■ **PROBLEM STATEMENT**: Rewrite the records below with each "Select" changed to "Choose", leaving everything else as it is.

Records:
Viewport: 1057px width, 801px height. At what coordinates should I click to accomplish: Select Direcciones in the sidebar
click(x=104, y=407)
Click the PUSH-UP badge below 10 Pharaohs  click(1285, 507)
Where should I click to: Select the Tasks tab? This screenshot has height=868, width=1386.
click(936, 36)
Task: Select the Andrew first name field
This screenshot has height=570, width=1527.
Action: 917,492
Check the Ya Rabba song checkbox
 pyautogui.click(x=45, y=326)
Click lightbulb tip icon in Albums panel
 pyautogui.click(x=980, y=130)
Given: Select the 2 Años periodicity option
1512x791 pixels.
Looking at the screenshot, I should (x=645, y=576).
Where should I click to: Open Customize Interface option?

■ **ANSWER TO THE PROBLEM**:
Viewport: 1057px width, 801px height. At what coordinates should I click to accomplish: Choose Direcciones in the sidebar
click(x=104, y=407)
Click the PUSH-UP badge below 10 Pharaohs  click(1285, 507)
Where should I click to: Choose the Tasks tab? This screenshot has height=868, width=1386.
click(936, 36)
Task: Choose the Andrew first name field
This screenshot has height=570, width=1527.
Action: 917,492
Check the Ya Rabba song checkbox
 pyautogui.click(x=45, y=326)
Click lightbulb tip icon in Albums panel
 pyautogui.click(x=980, y=130)
Given: Choose the 2 Años periodicity option
1512x791 pixels.
Looking at the screenshot, I should (x=645, y=576).
Where should I click to: Open Customize Interface option?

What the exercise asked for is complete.